=== TASK BRIEF ===
Set down exactly the lines from the one containing "Click the Azure hybrid center icon" through the last line of the data below, and no others.

=== EXCERPTED RECORDS ===

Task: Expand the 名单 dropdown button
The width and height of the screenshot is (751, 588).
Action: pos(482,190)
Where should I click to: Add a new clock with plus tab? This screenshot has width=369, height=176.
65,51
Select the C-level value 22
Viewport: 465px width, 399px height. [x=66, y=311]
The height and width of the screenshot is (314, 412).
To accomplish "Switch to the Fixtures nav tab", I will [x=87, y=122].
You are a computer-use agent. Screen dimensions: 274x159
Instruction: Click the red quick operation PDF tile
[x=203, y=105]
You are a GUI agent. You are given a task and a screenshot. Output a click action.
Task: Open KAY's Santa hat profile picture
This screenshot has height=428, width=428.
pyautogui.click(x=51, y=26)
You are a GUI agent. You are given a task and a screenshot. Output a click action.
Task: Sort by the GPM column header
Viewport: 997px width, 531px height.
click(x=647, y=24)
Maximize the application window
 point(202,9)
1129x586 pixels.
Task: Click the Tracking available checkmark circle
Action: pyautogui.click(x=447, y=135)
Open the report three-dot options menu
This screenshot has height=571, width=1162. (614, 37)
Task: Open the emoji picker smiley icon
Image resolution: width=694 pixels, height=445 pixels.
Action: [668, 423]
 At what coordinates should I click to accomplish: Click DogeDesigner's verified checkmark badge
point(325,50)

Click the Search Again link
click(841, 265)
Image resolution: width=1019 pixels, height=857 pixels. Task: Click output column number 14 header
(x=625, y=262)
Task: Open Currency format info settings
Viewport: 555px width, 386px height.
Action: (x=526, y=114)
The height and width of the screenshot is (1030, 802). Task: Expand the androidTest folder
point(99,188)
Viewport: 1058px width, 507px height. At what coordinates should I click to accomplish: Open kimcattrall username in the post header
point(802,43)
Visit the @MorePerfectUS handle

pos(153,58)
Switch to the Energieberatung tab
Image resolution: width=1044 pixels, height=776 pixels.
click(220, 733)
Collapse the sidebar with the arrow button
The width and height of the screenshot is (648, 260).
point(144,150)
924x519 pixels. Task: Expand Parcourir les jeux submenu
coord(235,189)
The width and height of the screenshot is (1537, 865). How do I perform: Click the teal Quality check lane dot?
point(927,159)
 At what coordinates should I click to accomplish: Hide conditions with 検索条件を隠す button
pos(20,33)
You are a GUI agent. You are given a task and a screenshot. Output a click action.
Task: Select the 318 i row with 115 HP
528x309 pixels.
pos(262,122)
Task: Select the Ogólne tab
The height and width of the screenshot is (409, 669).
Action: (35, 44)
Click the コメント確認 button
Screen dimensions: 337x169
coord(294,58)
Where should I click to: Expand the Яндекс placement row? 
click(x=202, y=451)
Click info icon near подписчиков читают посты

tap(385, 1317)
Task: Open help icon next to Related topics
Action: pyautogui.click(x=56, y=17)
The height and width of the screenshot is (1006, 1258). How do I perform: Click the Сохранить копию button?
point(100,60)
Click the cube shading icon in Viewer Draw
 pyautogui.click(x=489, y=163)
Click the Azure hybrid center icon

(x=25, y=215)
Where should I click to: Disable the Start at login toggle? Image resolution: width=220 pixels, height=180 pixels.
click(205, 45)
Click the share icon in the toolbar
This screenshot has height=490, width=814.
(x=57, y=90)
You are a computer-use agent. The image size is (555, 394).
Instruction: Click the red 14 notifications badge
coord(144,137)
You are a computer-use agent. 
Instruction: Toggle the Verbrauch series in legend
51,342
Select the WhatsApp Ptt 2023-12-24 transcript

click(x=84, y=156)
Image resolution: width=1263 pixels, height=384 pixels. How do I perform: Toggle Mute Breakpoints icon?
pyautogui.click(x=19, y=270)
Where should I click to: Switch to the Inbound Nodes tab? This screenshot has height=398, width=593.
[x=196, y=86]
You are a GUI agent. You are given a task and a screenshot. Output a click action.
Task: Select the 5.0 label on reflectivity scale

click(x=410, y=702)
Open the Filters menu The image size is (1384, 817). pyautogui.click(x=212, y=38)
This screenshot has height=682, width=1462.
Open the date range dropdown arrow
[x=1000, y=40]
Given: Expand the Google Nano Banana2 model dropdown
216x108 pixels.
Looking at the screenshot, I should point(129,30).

=== REPLY ===
Click the Azure hybrid center icon

(x=25, y=215)
Where should I click to: Disable the Start at login toggle? Image resolution: width=220 pixels, height=180 pixels.
click(205, 45)
Click the share icon in the toolbar
This screenshot has height=490, width=814.
(x=57, y=90)
You are a computer-use agent. The image size is (555, 394).
Instruction: Click the red 14 notifications badge
coord(144,137)
You are a computer-use agent. 
Instruction: Toggle the Verbrauch series in legend
51,342
Select the WhatsApp Ptt 2023-12-24 transcript

click(x=84, y=156)
Image resolution: width=1263 pixels, height=384 pixels. How do I perform: Toggle Mute Breakpoints icon?
pyautogui.click(x=19, y=270)
Where should I click to: Switch to the Inbound Nodes tab? This screenshot has height=398, width=593.
[x=196, y=86]
You are a GUI agent. You are given a task and a screenshot. Output a click action.
Task: Select the 5.0 label on reflectivity scale

click(x=410, y=702)
Open the Filters menu The image size is (1384, 817). pyautogui.click(x=212, y=38)
This screenshot has height=682, width=1462.
Open the date range dropdown arrow
[x=1000, y=40]
Given: Expand the Google Nano Banana2 model dropdown
216x108 pixels.
Looking at the screenshot, I should point(129,30).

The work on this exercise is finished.